There aren't many people with 5+ years experience in that field. Certainly not at the volume people are trying to hire.
So, rather than just finding one person and training up the rest, they'll go for five years waiting on someone with 5+ years experience.
Since this is standard industry practice, the people who would have gained 5+ years experience if they'd been hired won't get that experience.
Because, it would seem, HR employees are mentally dimunitive dunderheads lacking the capacity to perform basic arithmetic.
PM: "Can you send me <document> so I can include it in our meeting notes?"
Me: "Just link to <link> so we don't have a version floating around that'll quickly get out of date."
PM: "Oh, good idea. Thanks!"
<< PM then downloads the document from <link> and attaches it to the meeting notes >>
*sigh*
This PM is a dunderhead, but is at least a very *nice* dunderhead...
Sometimes it's useful to have the version available from that moment in time to understand why decisions were made.
Seen in email this morning... this is not verbatim, but my sarcastic version.

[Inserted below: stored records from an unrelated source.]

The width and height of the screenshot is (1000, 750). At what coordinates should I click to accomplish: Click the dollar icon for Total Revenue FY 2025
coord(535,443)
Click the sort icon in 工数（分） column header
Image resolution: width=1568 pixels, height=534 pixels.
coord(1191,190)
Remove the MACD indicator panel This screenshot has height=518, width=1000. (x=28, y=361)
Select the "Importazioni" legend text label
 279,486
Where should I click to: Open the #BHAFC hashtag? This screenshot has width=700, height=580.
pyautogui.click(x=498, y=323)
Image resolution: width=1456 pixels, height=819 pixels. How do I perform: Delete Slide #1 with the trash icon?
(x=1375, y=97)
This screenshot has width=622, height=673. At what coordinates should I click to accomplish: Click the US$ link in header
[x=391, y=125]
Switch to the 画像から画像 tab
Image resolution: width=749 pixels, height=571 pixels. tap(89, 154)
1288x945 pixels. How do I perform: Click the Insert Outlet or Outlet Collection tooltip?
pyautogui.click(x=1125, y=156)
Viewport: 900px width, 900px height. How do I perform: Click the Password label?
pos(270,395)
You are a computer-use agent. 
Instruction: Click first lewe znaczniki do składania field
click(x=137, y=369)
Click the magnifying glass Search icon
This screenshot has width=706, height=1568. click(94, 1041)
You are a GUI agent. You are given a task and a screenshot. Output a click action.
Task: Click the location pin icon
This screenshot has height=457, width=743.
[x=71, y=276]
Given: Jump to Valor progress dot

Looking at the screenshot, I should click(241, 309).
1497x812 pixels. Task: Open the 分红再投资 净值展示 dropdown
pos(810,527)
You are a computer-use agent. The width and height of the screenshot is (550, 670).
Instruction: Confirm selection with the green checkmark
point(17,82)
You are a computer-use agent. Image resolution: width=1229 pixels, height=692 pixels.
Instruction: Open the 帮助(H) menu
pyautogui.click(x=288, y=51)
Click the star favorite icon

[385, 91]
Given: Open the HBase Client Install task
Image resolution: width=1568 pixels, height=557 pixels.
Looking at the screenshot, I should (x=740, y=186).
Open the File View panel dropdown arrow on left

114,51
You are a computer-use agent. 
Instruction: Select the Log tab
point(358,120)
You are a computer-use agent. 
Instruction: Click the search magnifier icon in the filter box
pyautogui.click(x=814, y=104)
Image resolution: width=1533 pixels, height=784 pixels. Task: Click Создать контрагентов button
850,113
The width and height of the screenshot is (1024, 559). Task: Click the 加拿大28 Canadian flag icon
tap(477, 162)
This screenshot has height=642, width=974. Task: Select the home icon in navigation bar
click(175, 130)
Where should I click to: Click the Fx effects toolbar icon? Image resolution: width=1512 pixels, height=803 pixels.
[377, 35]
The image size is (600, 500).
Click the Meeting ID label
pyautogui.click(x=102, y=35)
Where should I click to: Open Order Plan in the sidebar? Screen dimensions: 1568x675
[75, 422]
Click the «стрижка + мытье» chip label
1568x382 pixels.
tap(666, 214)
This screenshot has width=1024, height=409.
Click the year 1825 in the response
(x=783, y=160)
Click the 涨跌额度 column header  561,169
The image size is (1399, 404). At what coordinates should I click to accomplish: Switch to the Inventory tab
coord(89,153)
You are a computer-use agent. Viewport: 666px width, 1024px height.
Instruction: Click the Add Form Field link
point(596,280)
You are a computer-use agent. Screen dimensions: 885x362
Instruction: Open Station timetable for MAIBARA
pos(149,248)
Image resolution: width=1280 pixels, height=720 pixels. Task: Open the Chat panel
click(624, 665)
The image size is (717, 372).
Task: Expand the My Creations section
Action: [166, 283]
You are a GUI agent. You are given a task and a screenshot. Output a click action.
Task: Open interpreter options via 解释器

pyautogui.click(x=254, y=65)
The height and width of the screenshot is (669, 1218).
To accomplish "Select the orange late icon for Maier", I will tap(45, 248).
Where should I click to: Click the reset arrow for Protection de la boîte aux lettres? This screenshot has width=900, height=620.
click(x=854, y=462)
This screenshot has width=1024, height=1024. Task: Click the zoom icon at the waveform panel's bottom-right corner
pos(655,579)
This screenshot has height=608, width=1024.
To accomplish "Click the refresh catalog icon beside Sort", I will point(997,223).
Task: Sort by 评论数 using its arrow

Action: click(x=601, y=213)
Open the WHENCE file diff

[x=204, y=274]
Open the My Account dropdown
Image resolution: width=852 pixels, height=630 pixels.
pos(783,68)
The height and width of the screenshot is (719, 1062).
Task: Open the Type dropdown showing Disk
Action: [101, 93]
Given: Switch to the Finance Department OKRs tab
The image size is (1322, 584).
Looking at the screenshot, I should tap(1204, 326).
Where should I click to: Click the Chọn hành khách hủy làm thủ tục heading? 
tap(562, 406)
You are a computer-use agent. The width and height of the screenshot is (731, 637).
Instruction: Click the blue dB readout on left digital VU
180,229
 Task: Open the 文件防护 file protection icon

"Beginning tomorrow, we will be enforcing automatic account lockout after five password failures within a 30 minute period. If your account is locked out, you will be automatically notified by email, but you won't be able to read that notification because your email is locked out. You can reset your password using this handy internal web site, which you won't be able to reach because your VPN is also locked out. You could try calling the help desk, but your phone will probably be locked out too. Maybe you could drive to the nearest office to access that internal web site, but you won't be able to log in to the wifi or log into a local workstation without a working password."
"In short, if you turn on some old device that has your old password cached on it, you'll lose access to the corporate network faster than if we fired you."